I am new to JS and was learning promises. The code excerpt I want to show is this
promisedFunction.then(data=>console.log(data))
or simply
promisedFunction.then(console.log)
which is equivalent of the former code excerpt. The question is how is that possible to just use then(console.log) instead of then(data=>console.log(data))? Does it mean that we can omit the passed-from-promise data in thenable callback?
data=>console.log(data) is a function that takes a parameter and calls a method with the passed in argument.
If you pass console.log it will execute the same method and still pass the same argument.
In effect you are dropping the extra function call - slightly more abstractly, imagine this:
//some function `f`
const f = x => x + 1;
//different function `g` that just forwards the call to `f`:
const g = x => f(x);
console.log(g(41)); //42The definition of g is just a function that all it does is call f. Which has exactly the same effect as the f function. So, we can just re-write it as:
//some function `f`
const f = x => x + 1;
//different function `g` that just forwards the call to `f`:
const g = f;
console.log(g(41)); //42and get exactly the same effect.
In Lambda Calculus, this removal of an essentially empty "wrapper function" is called Eta reduction.
Therefore, yes, both .then(data => console.log(data)) and .then(console.log) do exactly the same, you're performing the same sort of conversion where you're taking out a dummy forwarding function.
However, that's not always an option. For example, if removing the forwarding function will end up calling the target with more parameters, you can get different behaviour. An infamous example is parseInt when used in .map:
const arrayOfString = ["1", "2", "3"];
const arrayOfIntegers1 = arrayOfString.map(parseInt);
const arrayOfIntegers2 = arrayOfString.map(x => parseInt(x));
console.log("arrayOfIntegers1", arrayOfIntegers1);
console.log("arrayOfIntegers2", arrayOfIntegers2);The issue is that Array#map calls the callback with three parameters - the item, the index, and the array. And parseInt has an optional second parameter - if passed in, it changes how the number is parsed. So you get NaN.

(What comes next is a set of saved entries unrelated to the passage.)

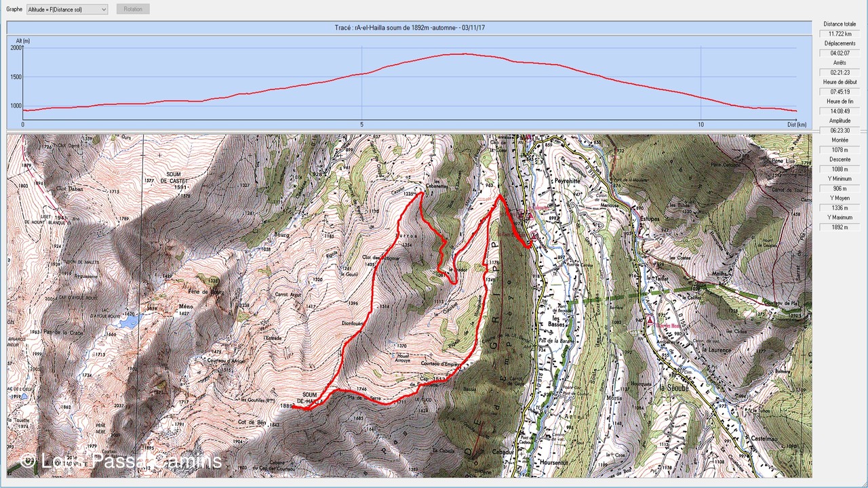The height and width of the screenshot is (488, 868).
Task: Select the Arrêts duration field
Action: coord(840,73)
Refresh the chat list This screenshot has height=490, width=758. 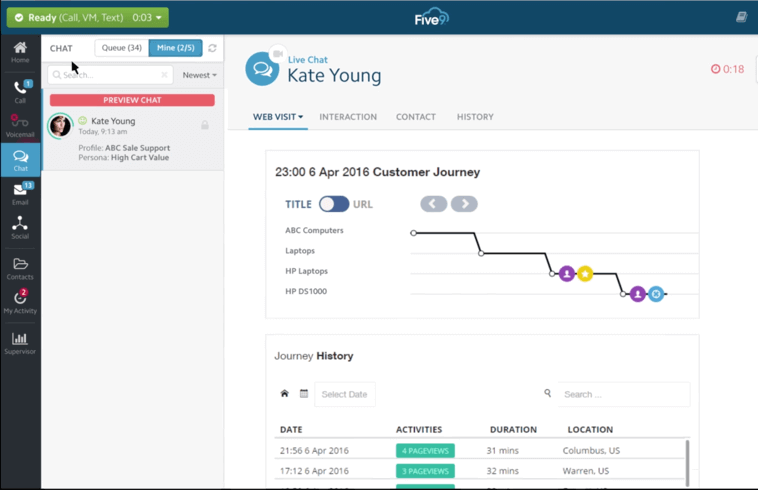point(212,48)
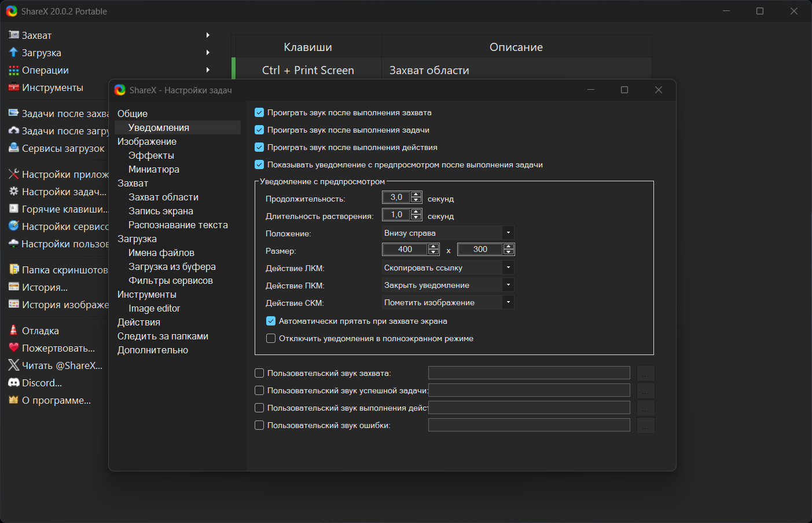The height and width of the screenshot is (523, 812).
Task: Expand the Действие СКМ dropdown
Action: click(x=508, y=302)
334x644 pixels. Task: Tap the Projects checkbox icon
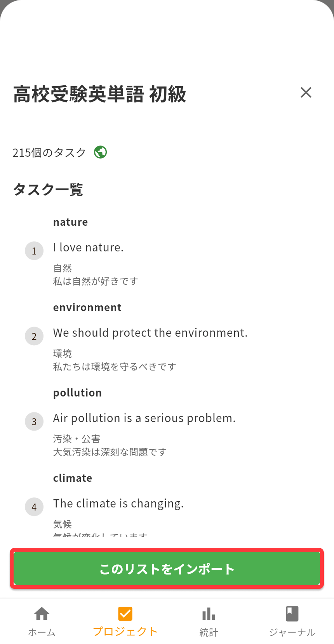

The easiest way to observe this is with console.log:
const arrayOfString = ["1", "2", "3"];
console.log(" --- using just `console.log` as callback ---");
arrayOfString.map(console.log);
console.log(" --- using just `x => console.log(x)` as callback ---");
const arrayOfIntegers2 = arrayOfString.map(x => console.log(x));So, dropping the intermediate function works as long as it has the same arity as what it will be called with and what the next function will be called with.
data => console.log(data) is a function which takes in data and then calls the function console.log with data as its argument. So, it's a function which gets given data and then it gives that exact same data argument to the console.log function.

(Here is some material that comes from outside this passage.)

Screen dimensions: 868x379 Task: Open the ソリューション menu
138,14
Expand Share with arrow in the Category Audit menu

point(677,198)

As you know console.log is a function, so, you can place console.log instead of your arrow function. This way, it will be called with the data argument and any other arguments natively passed into .then()'s onFulfilled callback (in this case it only gets given the resolved value of the promise).
Take the following example below. bar gets given "hello", which it gives to foo, foo accepts "hello" and returns "hello" back to where it was called, so, bar ends up returning "hello":
const foo = x => x;
const bar = x => foo(x);
console.log(bar("hello"));In the above example, bar acts somewhat like a middle-man, as all it does is pass x to foo. This middle-step can be removed, by straight-up assigning bar to foo. This way, when we call bar(), we are executing the code defined within the function foo. This is the same idea that allows you to remove the need to explicitly defined your arrow function in .then():
const foo = x => x;
const bar = foo;
console.log(bar("hello"));This style of coding is known as point-free style code and, in this case, is achieved by eta-reduction.

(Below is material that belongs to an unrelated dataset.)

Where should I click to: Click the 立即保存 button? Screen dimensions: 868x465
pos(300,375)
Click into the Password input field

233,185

The return value of promise or the "resolved value" is the input to callback passed in then.
This behavior is not specific to promise but even [1,2,3].forEach(console.log) behaves the same where the 3 arguments of forEach are passed to console log. Thus you get ,
1 0 Array(3) [ 1, 2, 3 ]
2 1 Array(3) [ 1, 2, 3 ]
3 2 Array(3) [ 1, 2, 3 ]
promisedFunction.then expects a function to which will receive the data as a parameter.
in the case of data=>console.log(data) is an array function equal to:
function(data) {
console.log(data);
}
and console.log is also a function which prints in console what receives as a parameter.
That's why console.log works.
If you had:
var print = function(data) {
console.log(data);
}
promisedFunction.then(print) would also work.
See this working example that will resolve after 2 secs:
const doSomething = function(){
return new Promise((resolve, reject) => {
let wait = setTimeout(() => {
resolve('Promise resolved!');
}, 2000)
})
};
var print = function(data) {
console.log(data);
}
doSomething().then(print)